▶ _Instructions to follow_: Could you carry on the post about BigQuery's EXPORT DATA statement producing header-only files, picking up right after its final sentence?

▶ _Page text_:
::::::

Big query EXPORT DATA statement creating mutiple files with no data and just header record - google-cloud-platform

I have read similar issue here but not able to understand if this is fixed.
Google bigquery export table to multiple files in Google Cloud storage and sometimes one single file
I am using below big query EXPORT DATA OPTIONS to export the data from 2 tables in a file. I have written select query for the same.
EXPORT DATA OPTIONS(
uri='gs://whr-asia-datalake-dev-standard/outbound/Adobe/Customer_Master_'||CURRENT_DATE()||'*.csv',
format='CSV',
overwrite=true,
header=true,
field_delimiter='|') AS
SELECT
I have only 2 rows returning from my select query and I assume that only one file should be getting created in google cloud storage. Multiple files are created only when data is more than 1 GB. thats what I understand.
However, 3 files got created in cloud storage where 2 files just had the header record and the third file has 3 records(one header and 2 actual data record)
radhika_sharma_ibm#cloudshell:~ (whr-asia-datalake-nonprod)$ gsutil ls gs://whr-asia-datalake-dev-standard/outbound/Adobe/
gs://whr-asia-datalake-dev-standard/outbound/Adobe/
gs://whr-asia-datalake-dev-standard/outbound/Adobe/Customer_Master_2021-02-04000000000000.csv
gs://whr-asia-datalake-dev-standard/outbound/Adobe/Customer_Master_2021-02-04000000000001.csv
gs://whr-asia-datalake-dev-standard/outbound/Adobe/Customer_Master_2021-02-04000000000002.csv
Why empty files are getting created?

::::::

▶ _Material_:
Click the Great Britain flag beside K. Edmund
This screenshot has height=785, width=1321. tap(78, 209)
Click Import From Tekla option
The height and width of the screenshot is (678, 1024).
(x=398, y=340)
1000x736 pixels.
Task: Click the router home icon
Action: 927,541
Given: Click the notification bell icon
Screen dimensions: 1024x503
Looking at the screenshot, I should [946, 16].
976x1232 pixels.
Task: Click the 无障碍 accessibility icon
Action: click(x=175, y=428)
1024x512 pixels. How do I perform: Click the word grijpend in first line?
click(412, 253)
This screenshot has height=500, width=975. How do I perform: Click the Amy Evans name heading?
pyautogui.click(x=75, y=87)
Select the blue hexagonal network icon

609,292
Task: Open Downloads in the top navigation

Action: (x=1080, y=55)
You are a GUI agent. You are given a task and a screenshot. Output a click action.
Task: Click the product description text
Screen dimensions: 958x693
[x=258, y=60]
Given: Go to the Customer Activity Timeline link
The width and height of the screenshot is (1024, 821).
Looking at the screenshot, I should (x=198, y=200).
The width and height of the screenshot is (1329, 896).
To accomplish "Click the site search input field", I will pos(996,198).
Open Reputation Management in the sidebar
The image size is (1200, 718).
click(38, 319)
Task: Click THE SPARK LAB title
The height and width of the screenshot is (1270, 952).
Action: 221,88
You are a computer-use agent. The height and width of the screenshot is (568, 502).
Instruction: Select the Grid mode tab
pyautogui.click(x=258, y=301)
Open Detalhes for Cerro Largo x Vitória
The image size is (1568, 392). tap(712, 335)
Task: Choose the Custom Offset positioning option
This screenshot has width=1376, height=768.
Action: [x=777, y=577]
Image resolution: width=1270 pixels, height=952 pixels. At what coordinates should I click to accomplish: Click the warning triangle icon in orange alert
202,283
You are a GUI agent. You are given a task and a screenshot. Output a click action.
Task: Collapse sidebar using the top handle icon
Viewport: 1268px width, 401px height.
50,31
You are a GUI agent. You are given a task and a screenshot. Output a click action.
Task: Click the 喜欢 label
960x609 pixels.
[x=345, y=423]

::::::

▶ _Written reply_:
Can anyone please help? We don't want to create empty files. I believe only one file should be created when it is 1 GB. more than 1 GB, we should have multiple files but NOT empty.

You have to force all data to be loaded into one worker. In this way you will be exporting only one file (if <1Gb).
My workaround: add a select distinct * on top of the Select statement.

Under the hood, BigQuery utilizes multiple workers to read and process different sections of data and when we use wildcards, each worker would create a separate output file.
Currently BigQuery produces empty files even if no data is returned and thus we get multiple empty files. The Bigquery product team is aware of this issue and they are working to fix this, however there is no ETA which can be shared.
There is a public issue tracker that will be updated with periodic progress. You can STAR the issue to receive automatic updates and give it traction by referring to this link.
However for the time being I would like to provide a workaround as follows:
If you know that the output will be less than 1GB, you can specify a single URI to get a single output file. However, the EXPORT DATA statement doesn’t support Single URI.
You can use the bq extract command to export the BQ table.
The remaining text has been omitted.